Anayasa Mahkemesi’nden üst üste çıkan kararların neredeyse tümü, siyasi iktidarın bazı önemli düzenlemelerinin aleyhine oldu.
Bu durum, yüksek yargıyla ilgili yeni bir çatışma alanı yaratmıştır.
Hâkimler ve Savcılar Yüksek Kurulu’nun yapısına ilişkin son düzenlemedeki Adalet Bakanı yetkilerini Anayasa Mahkemesi’nin iptal etmesi “siyasi” bir karar olarak görülmüştür.
Aynı şekilde Anayasa Mahkemesi’nin parçası olan, bireysel başvuruları karara bağlayan kurulun da, iç hukuk yolları tüketilmeden “Twitter” kararı vermesi de siyasi iktidarın tasarruflarına karşı tavır olarak alınmıştır.
Anayasa Mahkemesi’nin kendi görev ve sorumluluğuyla ilgili olarak son getirdiği doğrudan ve dolaylı yorumlar, bu kurumun siyasi bir “karşı ağırlık” olarak çalışmakta sakınca görmediğini gösteriyor.
Sistem meselesi
Anayasa Mahkemesi’nin, son aldığı pozisyonların tümüne bakıldığında yeniden bir “jüristokrasi” tartışmasının çıkması da kaçınılmazdır.

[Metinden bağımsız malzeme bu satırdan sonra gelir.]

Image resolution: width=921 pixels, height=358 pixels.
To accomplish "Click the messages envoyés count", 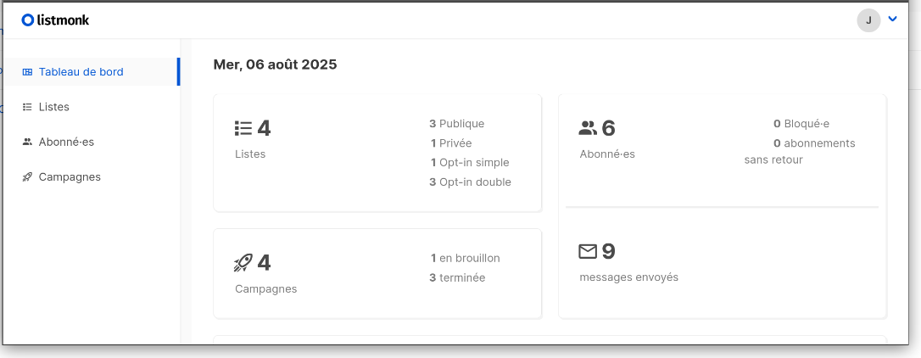I will coord(608,251).
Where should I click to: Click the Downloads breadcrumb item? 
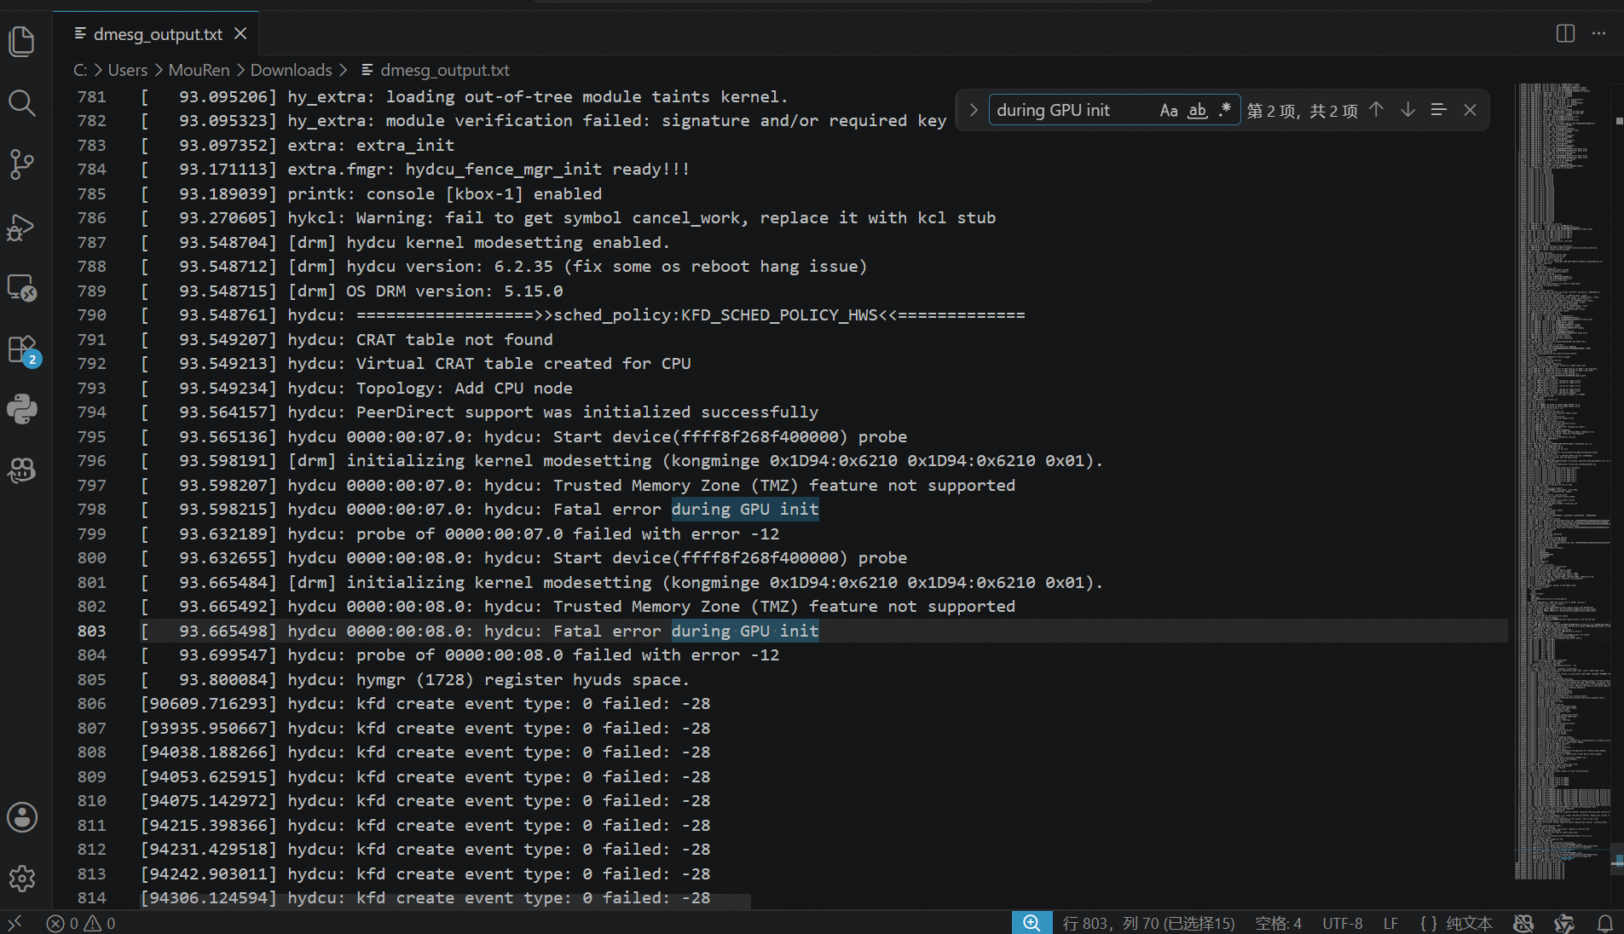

Yüksek yargının birbirini seçerek oluşturduğu yapının değişmesine yapının tümü direniyor. Birbirini seçerek oluşturulan büyük “kast” sistemi, bu hususun adına “bağımsızlık” diyerek kendisini korumuştur.
Gerçekte sonuna kadar bağımlı olan bu yapı, daha önce de kendisini rahatsız eden siyasi iktidarlarla çatışmış ve onları geriletmiştir.
Daha önce başarıya ulaşmış “yüklenme” yöntemi bir kez daha bu siyasi iktidarı geriletmek için deneniyor.
Türk yargısı, yüksek yargı da dâhil ve başta, hiçbir zaman tarafsız ve bağımsız olmamıştır. Devletçi ve siyaset karşıtı geleneğiyle her zaman taraf ve bağımlı olmuştur.
Sistemin tümünün değişim ve dönüşümüne karşı yargı en kuvvetli direnci gösterirken, tekrar müesses nizamın kalesi olmaya çalışmaktadır.
Mesele bir karar, bir yasa değildir, sistemin tümünün işleyiş tarzının ve yapısının bu topluma, toplumdaki değişime ve taleplerine iyice dar gelmesi meselesidir.
Hiç bir zaman gerçek olmamış bir “yargı bağımsızdır” efsanesi, değişimin her aşamasında biraz daha çökmektedir.